彼女と結婚が決まりました。お小遣いが少なそうなので、独身時代の貯金は自分用にとっておきたいのですが…… 彼女に話さなくてはいけませんか?
独身時代に貯めたお金であっても、結婚後は夫婦共有のものになるのではないかと考える人もいるのではないでしょうか。自分が一生懸命貯めたお金であること、結婚後のお小遣いの足しにすることを目的に、彼女には内緒で自分用の預金として管理したい人もいることでしょう。 本記事では、独身時代に貯めたお金が夫婦共有のものになるのか、独身時代の貯金額などを結婚相手となる彼女に話すべきなのかについて解説します。
結婚前の貯金は夫婦共有の財産ではない
独身時代に貯めたお金は夫婦の「共有財産」ではないため、あえて結婚相手となる彼女に詳細を伝える義務はありません。婚姻期間前の貯金は「特有財産」に該当し、夫婦の共有財産にならないからです。 共有財産とは、夫婦が共に築いた財産を意味します。婚姻期間中に夫婦の協力によって形成・維持された財産のことで、離婚時の財産分与の対象になるものです。 特有財産は、独身時代に自分が築いた財産につき、全額自分のものとして問題ありません。自分のお金として、彼女に秘密の口座を作成して管理したり、必要なタイミングで使ったりするとよいでしょう。 ◆離婚時に財産分与の対象となるもの 離婚する際には、財産分与によって婚姻期間中に夫婦で協力して形成・維持した財産を分配する必要があります。

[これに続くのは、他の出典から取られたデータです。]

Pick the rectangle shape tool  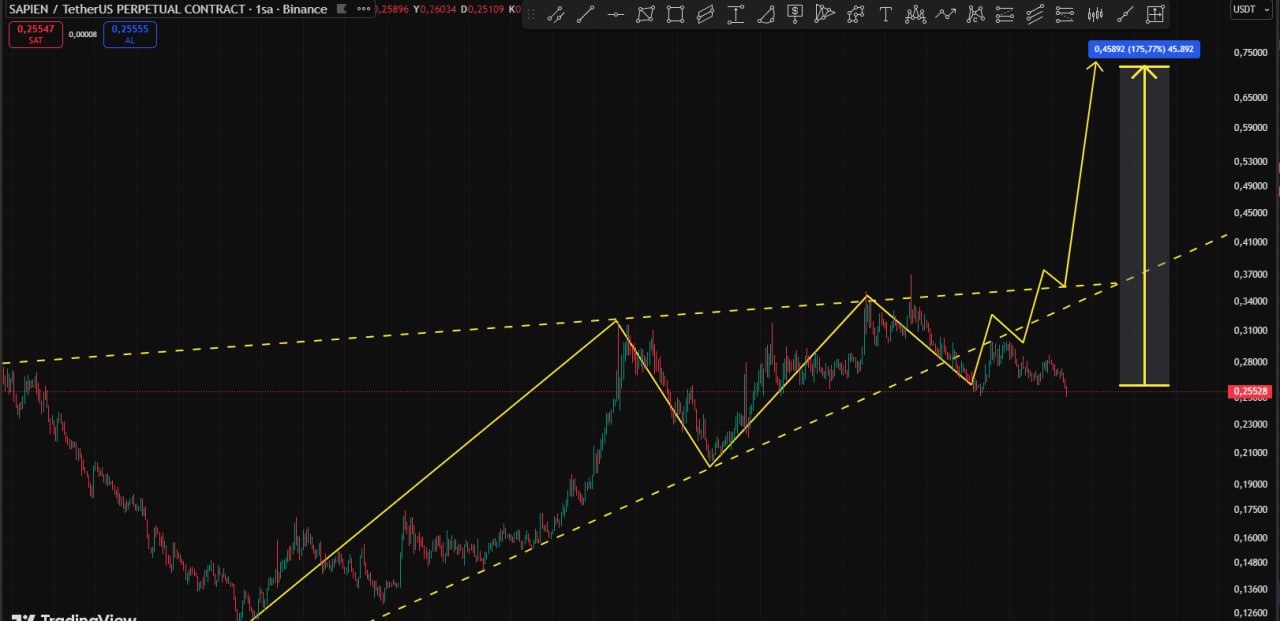point(676,14)
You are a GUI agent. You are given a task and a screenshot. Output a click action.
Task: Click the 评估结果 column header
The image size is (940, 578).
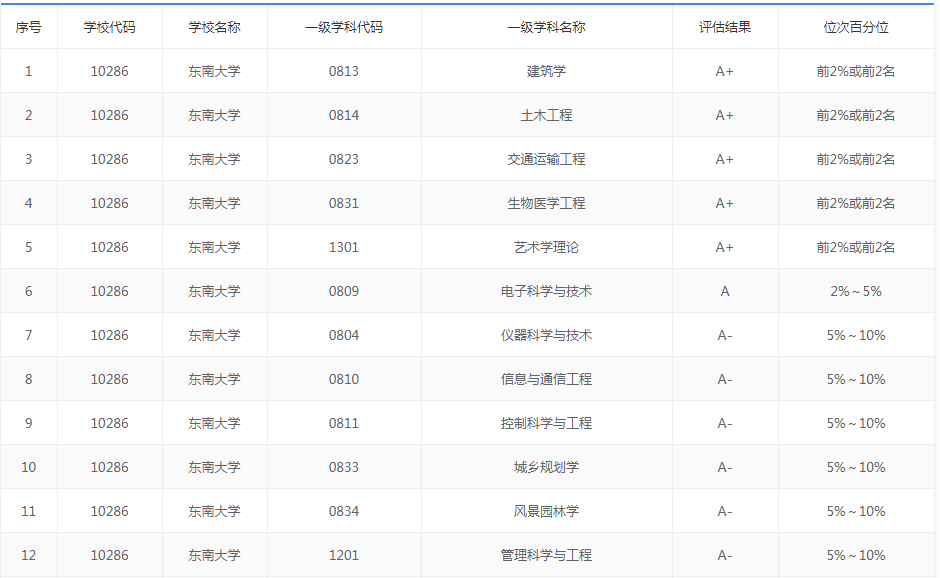(x=724, y=27)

財産分与の対象になるものは、現金だけでなく以下のように財産的価値の高いものが対象です。 ・夫または妻の名義で貯めた預金 ・土地・建物など不動産 ・投資信託や有価証券 ・家具・家電 ・自動車 ・宝石 ・美術品 ・骨董(こっとう)品 ・夫または妻が受け取る年金や退職金 ・夫または妻が保険料を払い込んだ生命保険や損害保険 婚姻期間中に形成・維持された財産ならば、夫または妻のどちらかの名義や収入で取得した場合でも共有財産とみなされます。財産分与の割合は、原則として2分の1を基本としていますが、夫または妻のいずれかの寄与度が高い場合は、2分の1ではなく双方の合意によって決定する場合があります。 また、財産分与には、住宅ローンや教育ローンなどで借り入れた負債なども含まれているため、マイナスをどのくらい受け入れるかどうかの話し合いが必要になるでしょう。